Text block:
▽
Wednesday, September 26, 2012

These days are special too.......

I've been spending a lot of time lately looking through old pictures and watching home movies. Seeing Eli and Ava with high pitched voices,baby teeth or no teeth at all.It makes me feel a little sad and I miss those days so much.

But these days are special too. I will look back on them years from now and miss the voices I hear today,I'll miss those newly grown in adult teeth that are a little too big for their mouths right now.I'll miss their voices at this age. So I'm paying attention. More attention than I've paid in the years past. I'm watching them differently. I want to remember.



I came across this a few days ago, and I keep it in my head. Its beautiful and oh so true..........


You will never have this day with your children again.
Tomorrow, they'll be a little older than they were today.
This day is a gift. Breathe and notice. Smell and touch them.
Study their faces and little feet and pay attention. Relish the charms of the present.
△
Data excerpts:
▽
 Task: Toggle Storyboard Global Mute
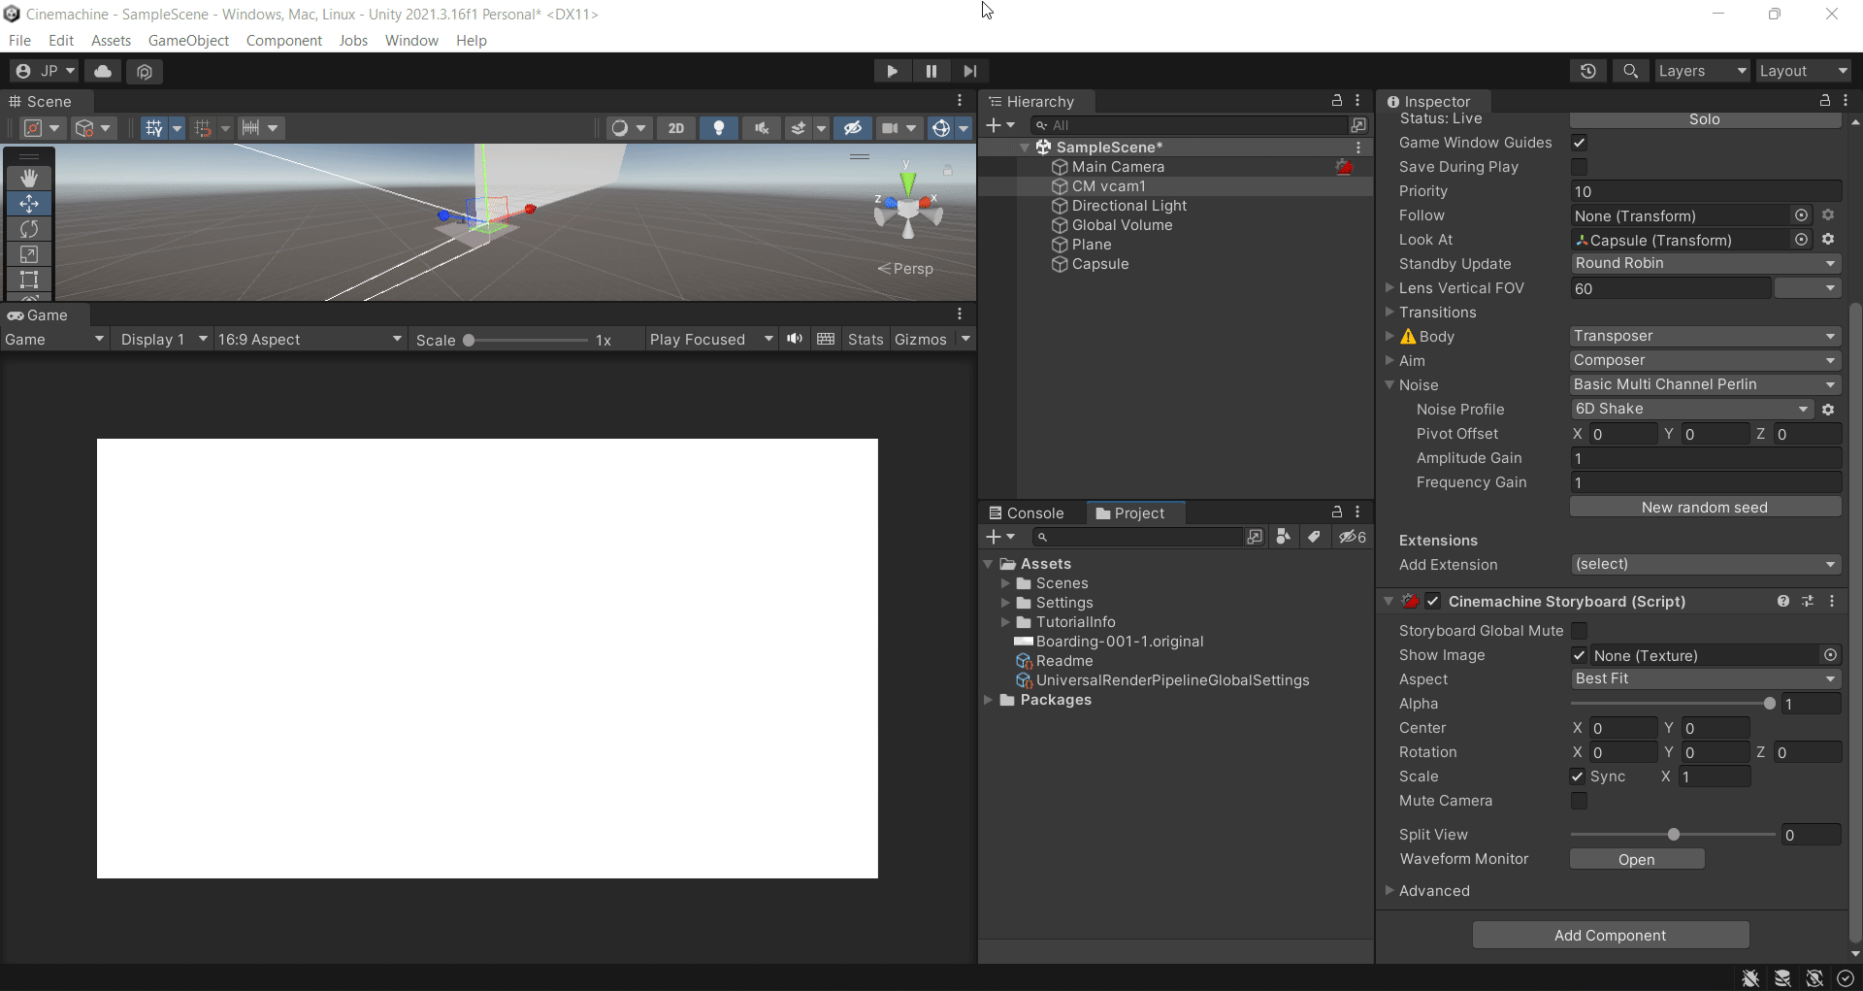coord(1580,630)
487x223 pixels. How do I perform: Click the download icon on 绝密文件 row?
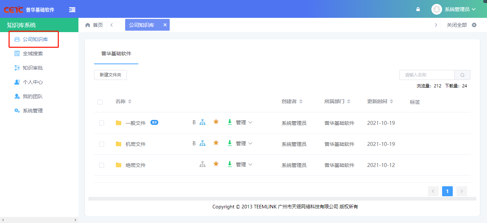click(x=229, y=164)
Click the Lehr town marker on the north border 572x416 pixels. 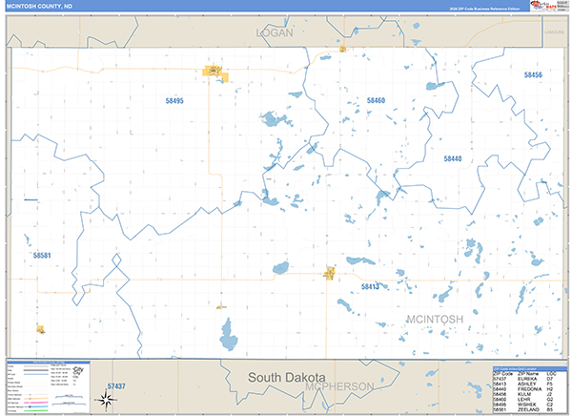click(x=340, y=44)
△
Task set:
(1) Write out the stretch of the blog post from "Wednesday, September 26, 2012" through "days so much.".
(2) Shorten the paragraph of the blog post that begins "But these days are special too," keeping its main points.
(3) Proceed with the blog post on noticing children as they grow, starting after its final line.
The listing has no connection to the blog post.

Expected answers:
(1)
Wednesday, September 26, 2012

These days are special too.......

I've been spending a lot of time lately looking through old pictures and watching home movies. Seeing Eli and Ava with high pitched voices,baby teeth or no teeth at all.It makes me feel a little sad and I miss those days so much.

(2) These days are special too. Years from now the author will miss the children's current voices and their new adult teeth, still a little too big for their mouths. So the author is paying closer attention than before and watching them differently, in order to remember.

(3)
Enjoy today, Mama. It will be over before you know it.
-Jen Hatmaker



 I am so so glad that I've taken so many pictures through the years. Even though I know I've annoyed my kids,husband and probaly everyone else in my family at some point and time. But looking back on those images makes me so glad I did. And I know they'll appreciate them too.

Here are a few I came across that I just love..........
 

 Eli and daddy used to have a secret fishing spot (until the owners of the property told them to stop coming) He was so proud this day:)

Ava and her boots,this girl has always had a fashion sense.


chasing bubbles, I remember this like it was yesterday..................


And Cal's duck........

 Oh, baby teeth! I miss this 6 year old boy...........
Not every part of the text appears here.